What needs to be done:
With pictures excluded, output exactly the lines that run from the first line of the data below through the line containing "May 9, 2016 Meeting (AAEM) (598, 1297)".

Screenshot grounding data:
○ ○ ○ ○ ○

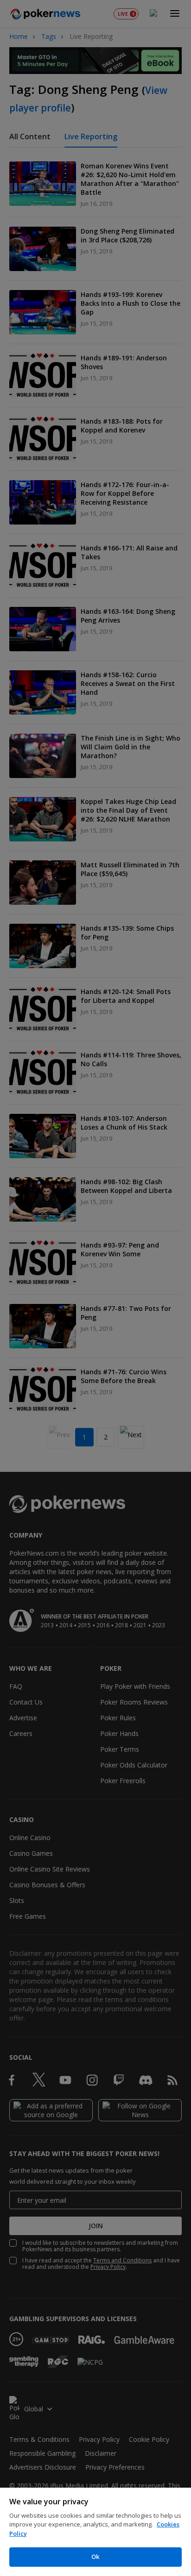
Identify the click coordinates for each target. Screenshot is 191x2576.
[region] (95, 2532)
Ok (95, 2556)
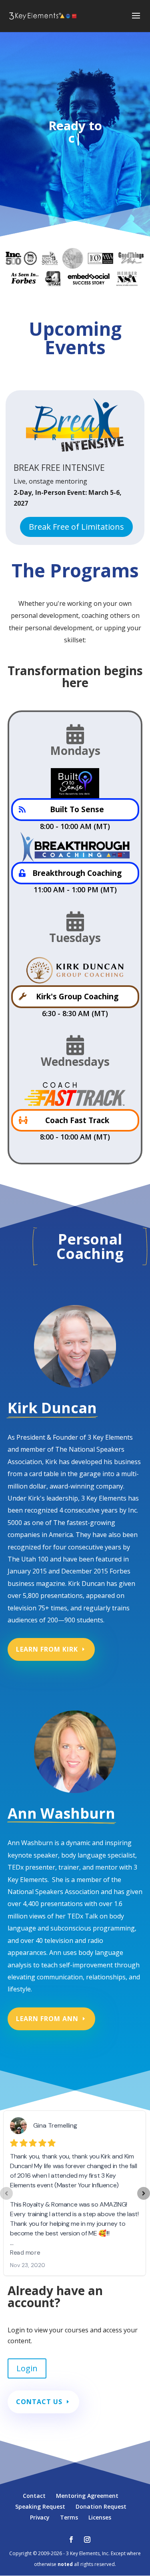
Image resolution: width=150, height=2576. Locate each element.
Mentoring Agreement (87, 2495)
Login (27, 2368)
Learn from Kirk (47, 1649)
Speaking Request (40, 2506)
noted (65, 2564)
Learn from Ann (47, 2018)
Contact (34, 2495)
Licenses (99, 2517)
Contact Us (39, 2401)
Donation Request (101, 2506)
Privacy (40, 2517)
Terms (69, 2517)
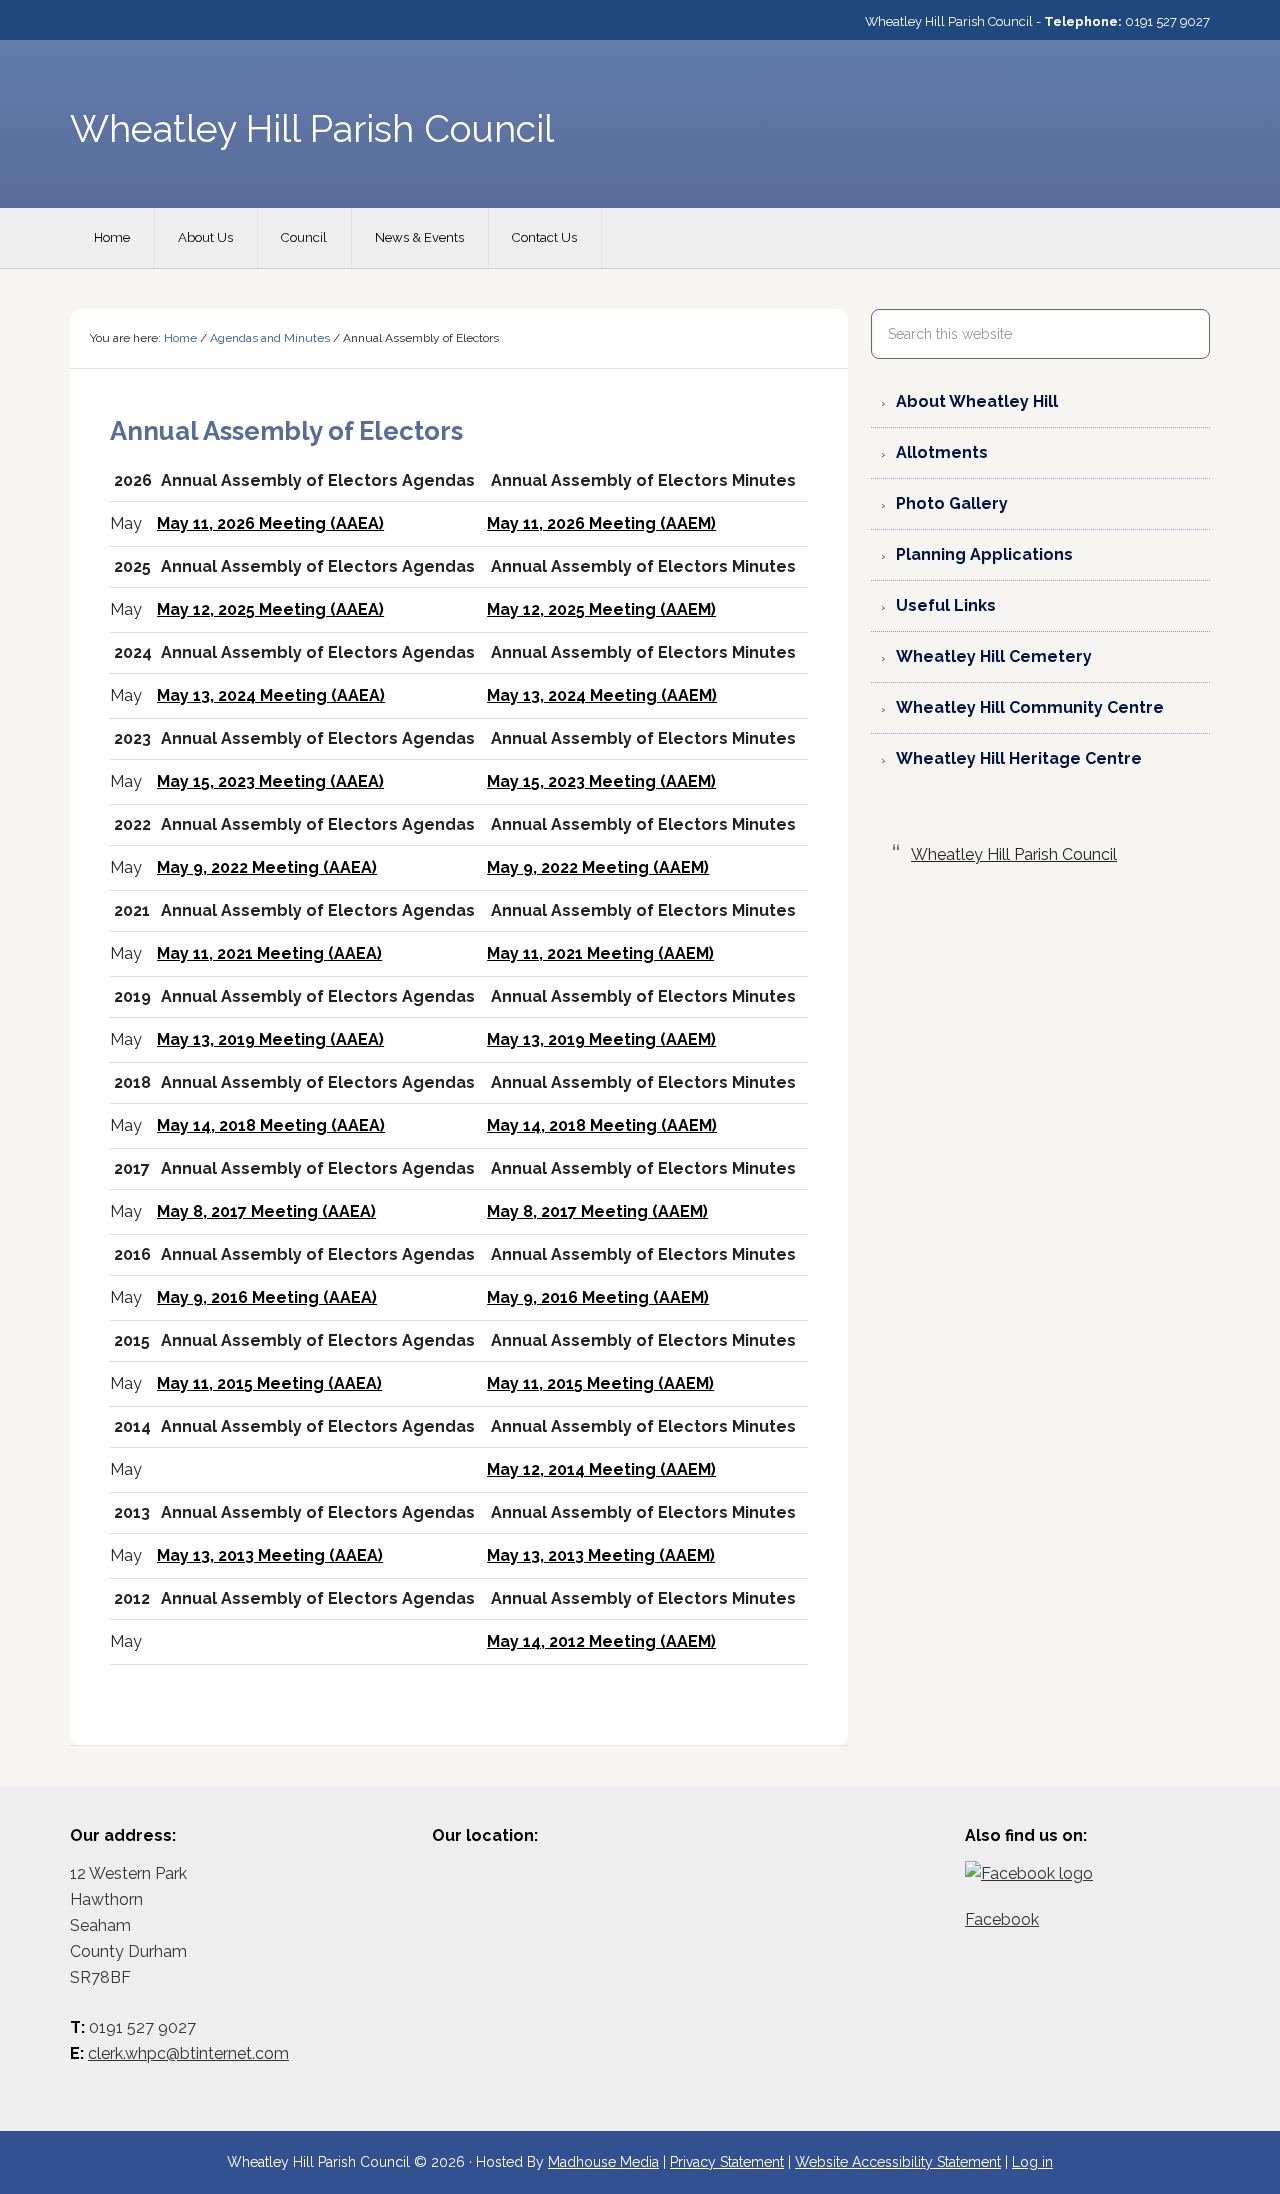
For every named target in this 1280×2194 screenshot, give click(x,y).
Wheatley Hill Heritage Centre (1019, 758)
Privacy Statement (727, 2162)
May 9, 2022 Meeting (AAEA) (267, 867)
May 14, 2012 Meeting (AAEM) (601, 1641)
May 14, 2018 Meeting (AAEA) (271, 1125)
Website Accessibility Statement (898, 2162)
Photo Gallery (952, 503)
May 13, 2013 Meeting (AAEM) (601, 1555)
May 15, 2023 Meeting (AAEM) (601, 781)
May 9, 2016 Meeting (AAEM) (598, 1297)
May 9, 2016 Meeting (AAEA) (267, 1297)
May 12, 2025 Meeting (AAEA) (270, 609)
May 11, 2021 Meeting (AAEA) (269, 953)
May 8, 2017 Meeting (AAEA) (266, 1211)
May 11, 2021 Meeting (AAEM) (600, 953)
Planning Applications (984, 554)
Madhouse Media (603, 2162)
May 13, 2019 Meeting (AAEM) (601, 1039)
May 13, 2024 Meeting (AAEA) (271, 695)
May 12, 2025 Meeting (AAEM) (601, 609)
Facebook (1002, 1919)
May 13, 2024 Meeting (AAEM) (602, 695)
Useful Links (946, 605)
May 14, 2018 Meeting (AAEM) (602, 1125)
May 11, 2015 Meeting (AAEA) (269, 1383)
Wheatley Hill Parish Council (1014, 854)
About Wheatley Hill (977, 401)
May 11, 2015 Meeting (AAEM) (600, 1383)
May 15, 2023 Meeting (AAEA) (270, 781)
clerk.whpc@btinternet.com (188, 2053)
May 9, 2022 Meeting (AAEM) (598, 867)
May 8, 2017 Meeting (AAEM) (597, 1211)
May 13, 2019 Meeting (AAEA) (270, 1039)
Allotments (942, 452)
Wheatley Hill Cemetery (994, 656)
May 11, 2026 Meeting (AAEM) (601, 523)
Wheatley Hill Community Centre (1030, 707)
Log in (1032, 2162)
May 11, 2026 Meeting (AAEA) (270, 523)
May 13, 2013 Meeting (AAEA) (270, 1555)
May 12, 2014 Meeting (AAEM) (601, 1469)
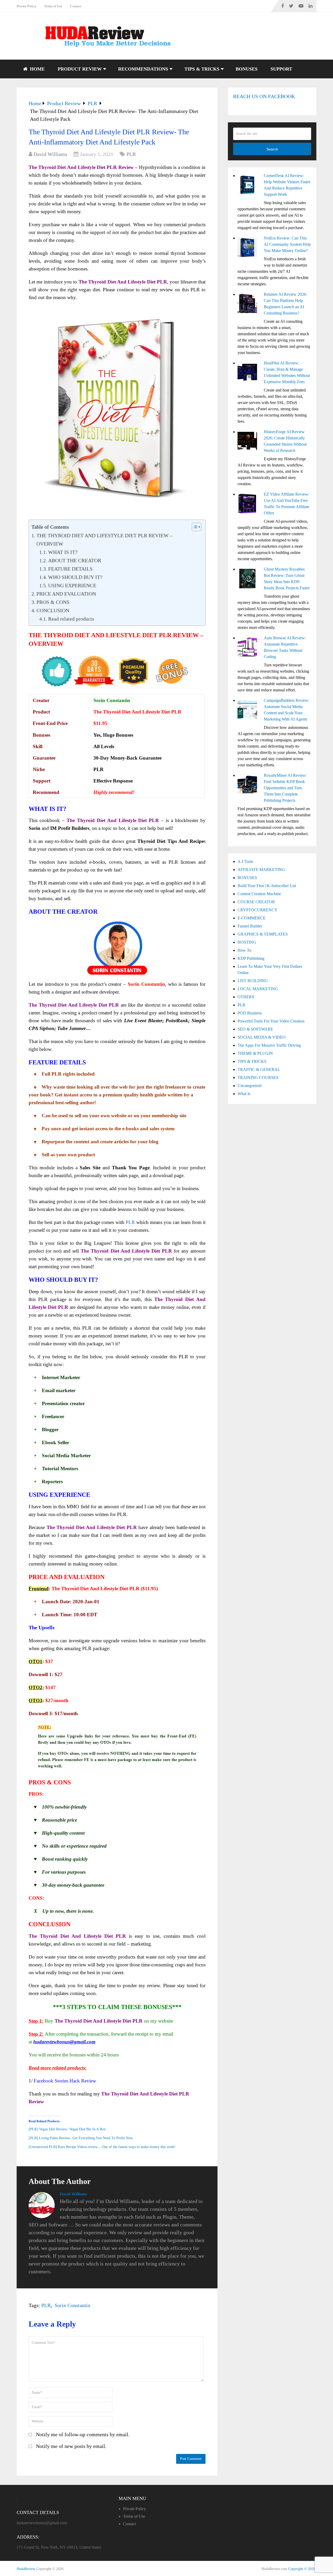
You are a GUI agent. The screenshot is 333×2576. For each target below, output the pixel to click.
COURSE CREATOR (256, 902)
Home (37, 69)
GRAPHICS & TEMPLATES (263, 934)
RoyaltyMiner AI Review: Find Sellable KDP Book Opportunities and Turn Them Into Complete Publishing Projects (285, 788)
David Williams (50, 154)
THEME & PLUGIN (255, 1053)
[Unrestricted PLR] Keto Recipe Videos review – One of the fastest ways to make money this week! (102, 2147)
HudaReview (26, 2569)
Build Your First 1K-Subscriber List (267, 885)
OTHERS (246, 997)
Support (281, 69)
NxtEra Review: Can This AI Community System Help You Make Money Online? (287, 244)
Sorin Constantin (72, 2305)
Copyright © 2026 (301, 2569)
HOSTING (247, 942)
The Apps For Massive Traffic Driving (269, 1045)
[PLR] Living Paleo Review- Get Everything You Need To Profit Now (81, 2138)
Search (272, 149)
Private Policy (26, 6)
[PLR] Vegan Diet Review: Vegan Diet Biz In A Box (67, 2129)
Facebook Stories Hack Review (65, 2080)
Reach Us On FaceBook (264, 96)
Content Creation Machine (259, 894)
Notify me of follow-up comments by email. (83, 2434)
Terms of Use (53, 6)
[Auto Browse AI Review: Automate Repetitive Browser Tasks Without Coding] (249, 648)
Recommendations (143, 69)
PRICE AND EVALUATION (66, 594)
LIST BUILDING (253, 980)
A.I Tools (245, 861)
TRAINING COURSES (258, 1077)
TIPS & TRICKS (201, 69)
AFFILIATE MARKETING (261, 869)
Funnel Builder (250, 926)
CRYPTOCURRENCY (258, 910)
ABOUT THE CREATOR (74, 560)
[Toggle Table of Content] (194, 526)
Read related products (71, 619)
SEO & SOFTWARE (255, 1029)
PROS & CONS (52, 602)
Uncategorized (249, 1085)
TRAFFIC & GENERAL (259, 1069)
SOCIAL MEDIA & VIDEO (262, 1037)
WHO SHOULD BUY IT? (75, 577)
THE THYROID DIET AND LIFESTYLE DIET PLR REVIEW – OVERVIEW (104, 540)
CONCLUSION (52, 610)
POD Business (250, 1013)
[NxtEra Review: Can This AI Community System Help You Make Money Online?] (249, 248)
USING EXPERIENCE (72, 585)
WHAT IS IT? (63, 552)
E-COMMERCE (252, 918)
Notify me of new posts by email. (71, 2446)
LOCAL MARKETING (258, 989)
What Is (244, 1093)
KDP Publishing (251, 958)
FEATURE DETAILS (70, 569)
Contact (75, 6)
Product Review (80, 69)
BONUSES (247, 69)
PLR (131, 154)
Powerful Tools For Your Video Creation (271, 1021)
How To (244, 950)
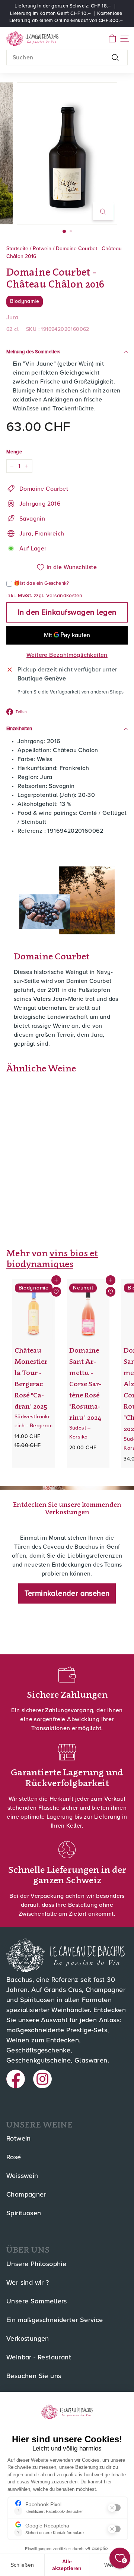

○ ○ ○ ○ ○

Reply:
Identify the click coordinates for each target. Screenshot is 191x2576.
[region] (95, 2532)
Ok (95, 2556)
Image resolution: width=150, height=2576. Locate each element.
Mentoring Agreement (87, 2495)
Login (27, 2368)
Learn from Kirk (47, 1649)
Speaking Request (40, 2506)
noted (65, 2564)
Learn from Ann (47, 2018)
Contact (34, 2495)
Licenses (99, 2517)
Contact Us (39, 2401)
Donation Request (101, 2506)
Privacy (40, 2517)
Terms (69, 2517)
For every named target in this 1280×2194 screenshot, give click(x,y).
Wheatley Hill Heritage Centre (1019, 758)
Privacy Statement (727, 2162)
May 9, 2022 Meeting (AAEA) (267, 867)
May 14, 2012 Meeting (AAEM) (601, 1641)
May 14, 2018 Meeting (AAEA) (271, 1125)
Website Accessibility Statement (898, 2162)
Photo Gallery (952, 503)
May 13, 2013 Meeting (AAEM) (601, 1555)
May 15, 2023 Meeting (AAEM) (601, 781)
May 9, 2016 Meeting (AAEM) (598, 1297)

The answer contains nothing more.